With a roguish glance, she said, “You sound just like my parents.”
“Then there are three smart people around here,”
he said, “. . . Now what did you want to tell me?” He was in a snappish mood.
Reluctantly she dropped the cigarette pack into the tote bag. “I don’t know where to begin.”
“As the King of Hearts said to the White Rabbit, ‘Begin at the beginning and go on till you come to the end, then stop.’ ”
“Well . . . I told you about Florida and the balloon-chaser, didn’t I? After I chalked him off, I started dating my boss. He was a lot older, but we had fun. He took me out on his boat, and I think he really liked me. I liked my job, too.”
“Where were you working?”
“At his restaurant. The only trouble was—the other waitresses were jealous. The boss gave me the best tables, and I was in solid with the chef. That meant my orders were filled first, and my customers got little extras, so I got bigger tips . . . Do you know?—A guy once left me a big tip and then went to the restroom, and I saw his date swipe it!”
Qwilleran huffed into his moustache. “Nothing surprises me. Stick to your story.”

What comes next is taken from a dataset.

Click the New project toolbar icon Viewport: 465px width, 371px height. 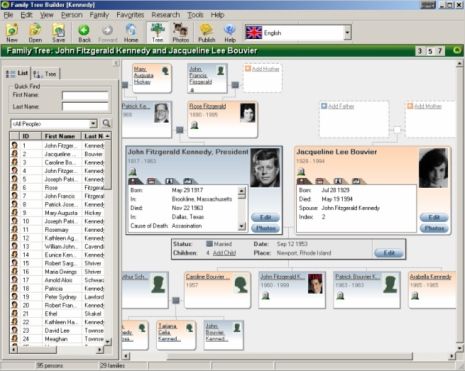12,33
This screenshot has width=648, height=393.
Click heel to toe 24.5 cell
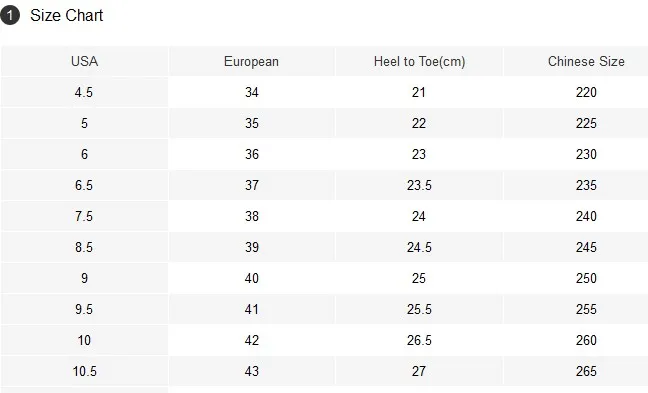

“Well . . . one day another waitress backed me into a corner and said, ‘We all know what’s goin’ on, honey, and you’d better quit this job right now or we’ll tell his wife, and she’ll come after you with a cleaver!’ . . . His wife! She was the chef! I thought he was a bachelor! I thought they were brother and sister! How could I be so dumb?”
“It happens,” he said.
“I decided in a hurry that Florida was a dead end for me. I came home and started being a country girl again.”
“How long ago was that?”
“A year ago last winter. I started knitting seriously, and everything was okay until this summer, and then they suddenly showed up in Mooseville—the Bowens!”
“Did they know you lived here?”
“I guess I talked about my hometown a lot when I was Down Below. I always told people about the nice summer temperature in Moose County. Summers down there were unbearable!”
“Did Owen try to contact you?”
“No, and I stayed away from Sandpit Road! Then, after he died, Ernie called the ranch and wanted me to have dinner with her at the hotel. She said I was the only person she knew within two thousand miles. So I went to her suite. She had two dinners sent up and champagne in an ice bucket. It was neat! She threw her arms around me and cried a bit, and I got sort of choked up, too. At first we just talked about Florida. When they decided to come up here, she drove the convertible, and Owen drove the RV, towing the Suncatcher. She really didn’t care for boats, but he said they should take a picnic cruise on their day off, or people would talk . . . God! I need a cigarette!”
There had been times in Qwilleran’s life when he needed a smoke or a drink—desperately—so he said, “Go ahead. I’ll walk around and look at the chicken scratchings.”
When Barb was revived and had carefully buried the evidence, she returned to the conference area. “Alice comes down here to check up on me,” she explained.
“Do you smoke while you’re knitting?”
“No. Never.”
“That should tell you something,” he said. “Knit more; smoke less; live longer.”
“Yes, doctor,” she said impudently.
“Now go on with your story.”
“Well, on their first day off after opening the restaurant, they were out on the lake when a weird speedboat started following them and finally flagged them down.”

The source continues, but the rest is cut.